> Directions
Once the pictures are removed, restate the data below word for word.

----------------

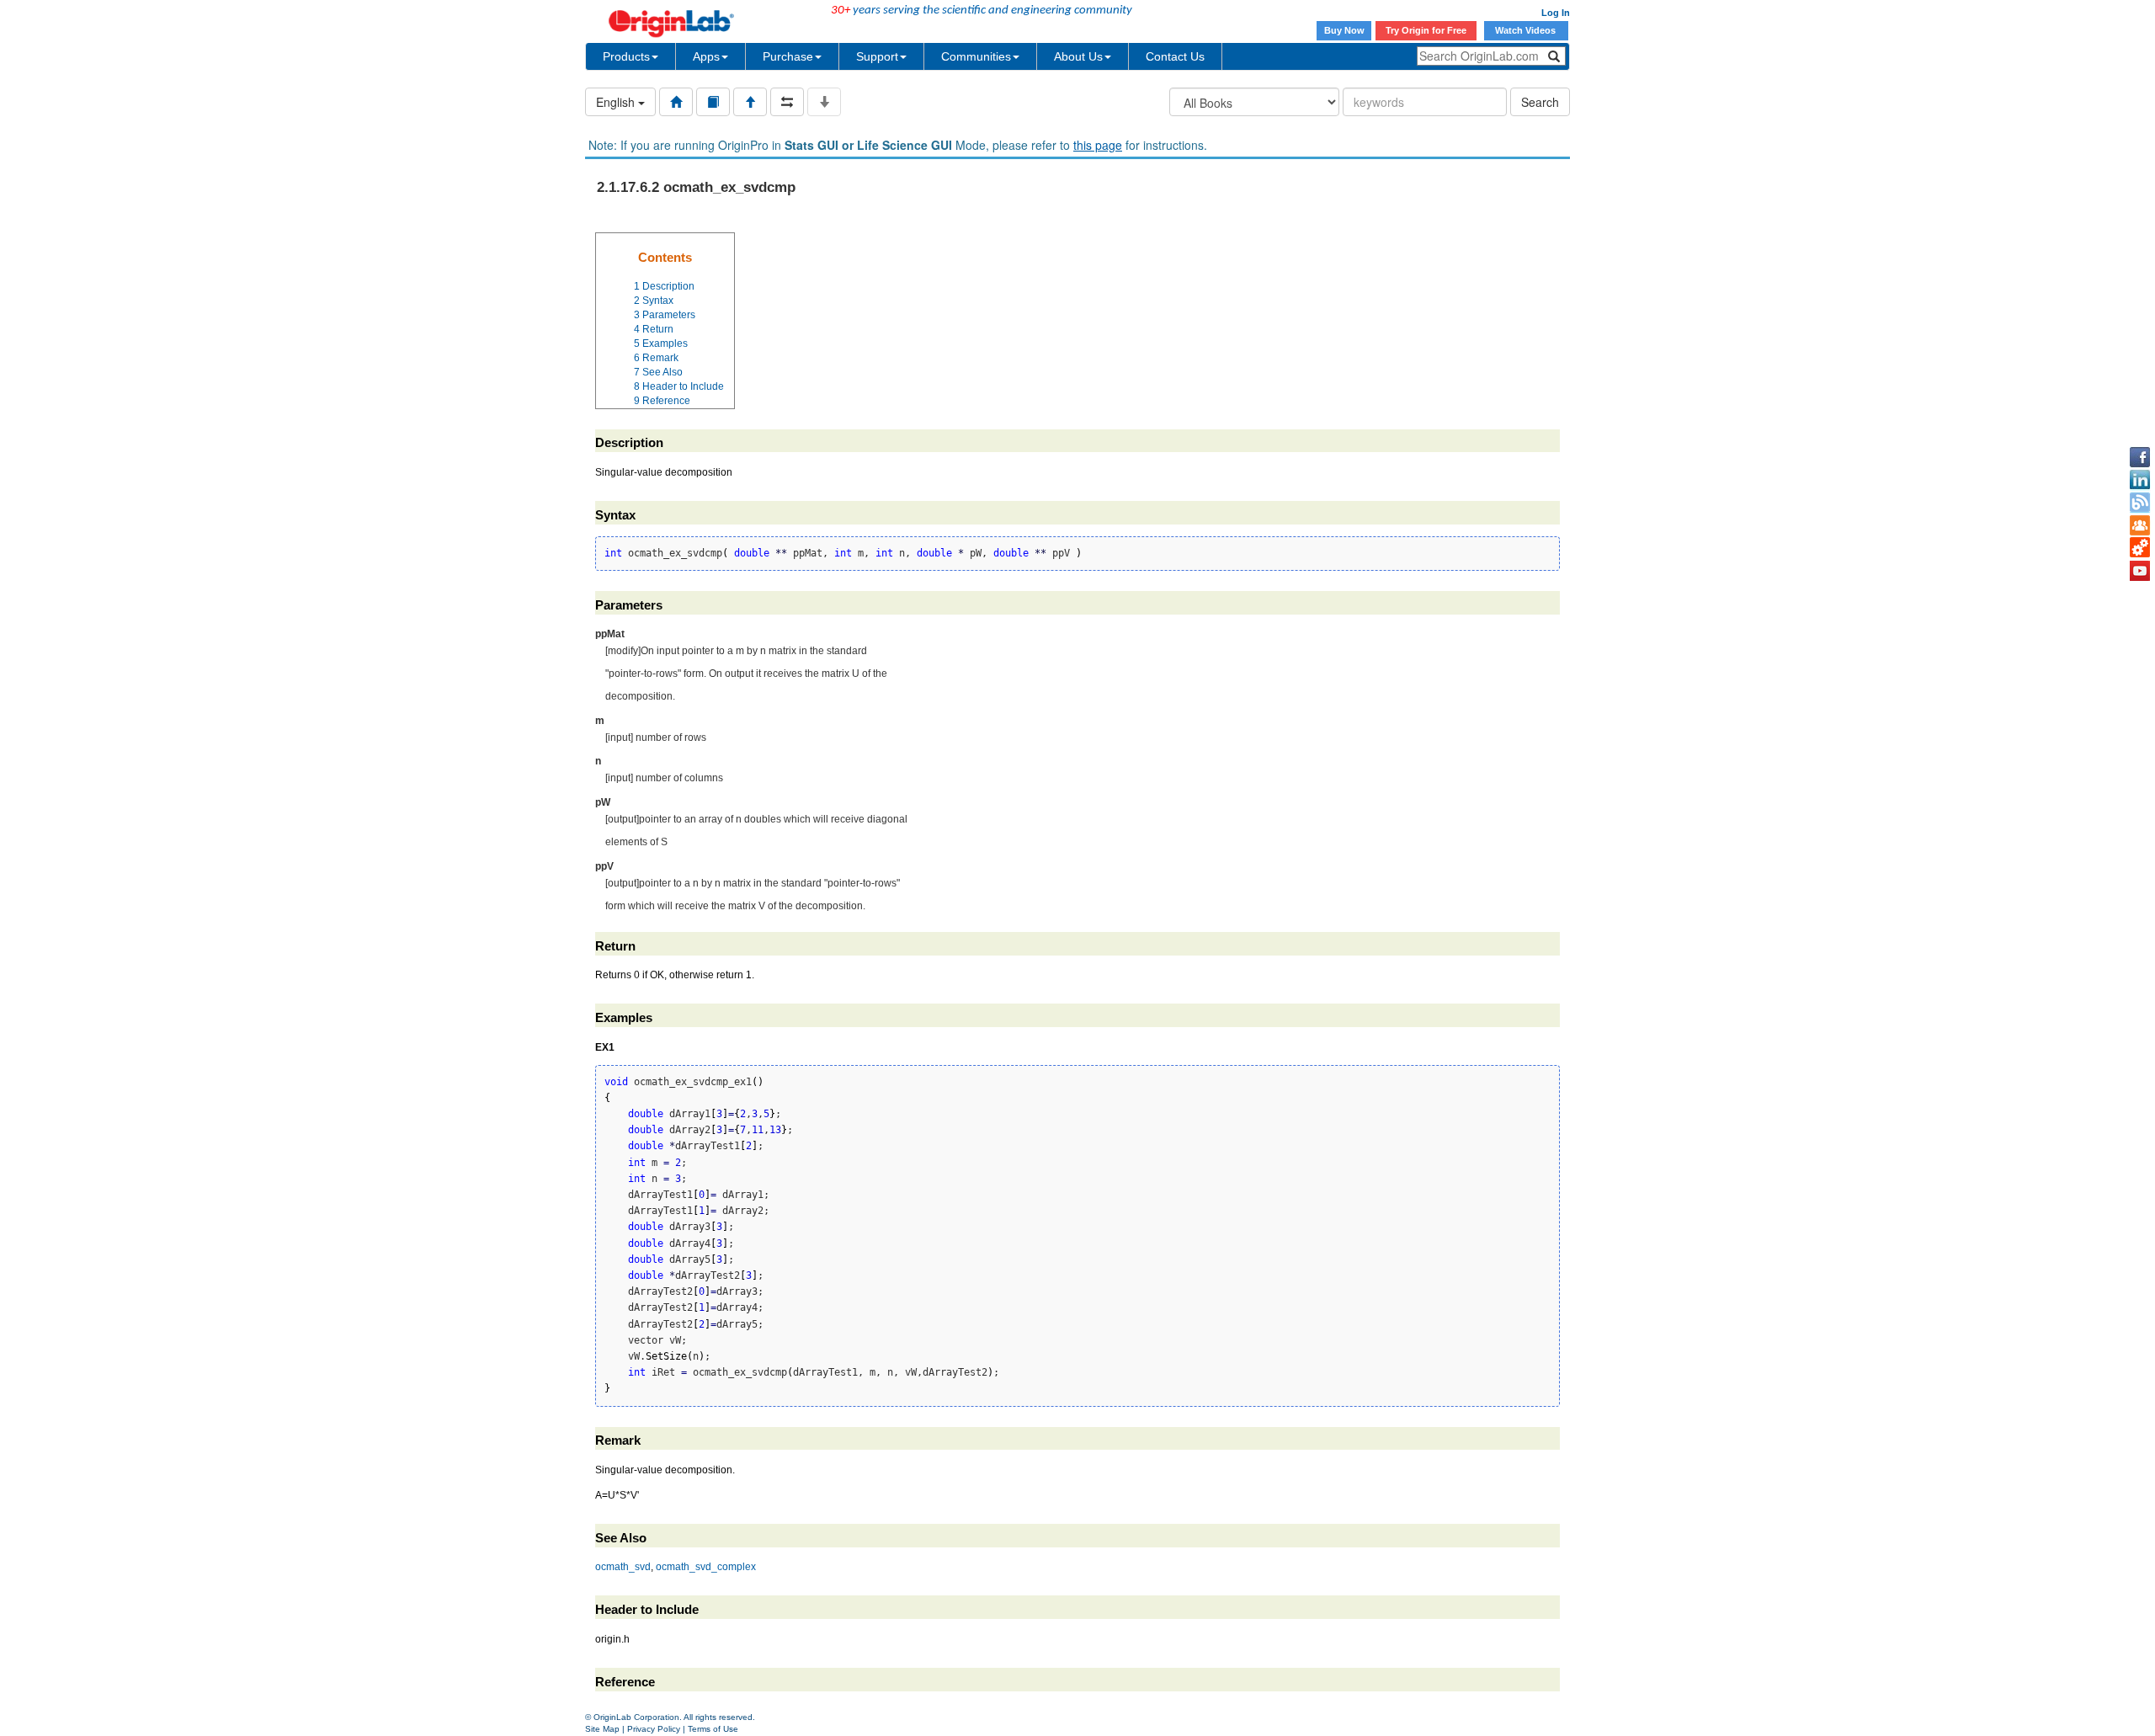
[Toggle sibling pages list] (787, 102)
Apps (706, 56)
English (617, 101)
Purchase (788, 56)
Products (626, 56)
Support (877, 56)
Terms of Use (713, 1728)
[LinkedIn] (2140, 480)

----------------

> Solution to this exercise
[Toggle sibling pages list] (787, 102)
Apps (706, 56)
English (617, 101)
Purchase (788, 56)
Products (626, 56)
Support (877, 56)
Terms of Use (713, 1728)
[LinkedIn] (2140, 480)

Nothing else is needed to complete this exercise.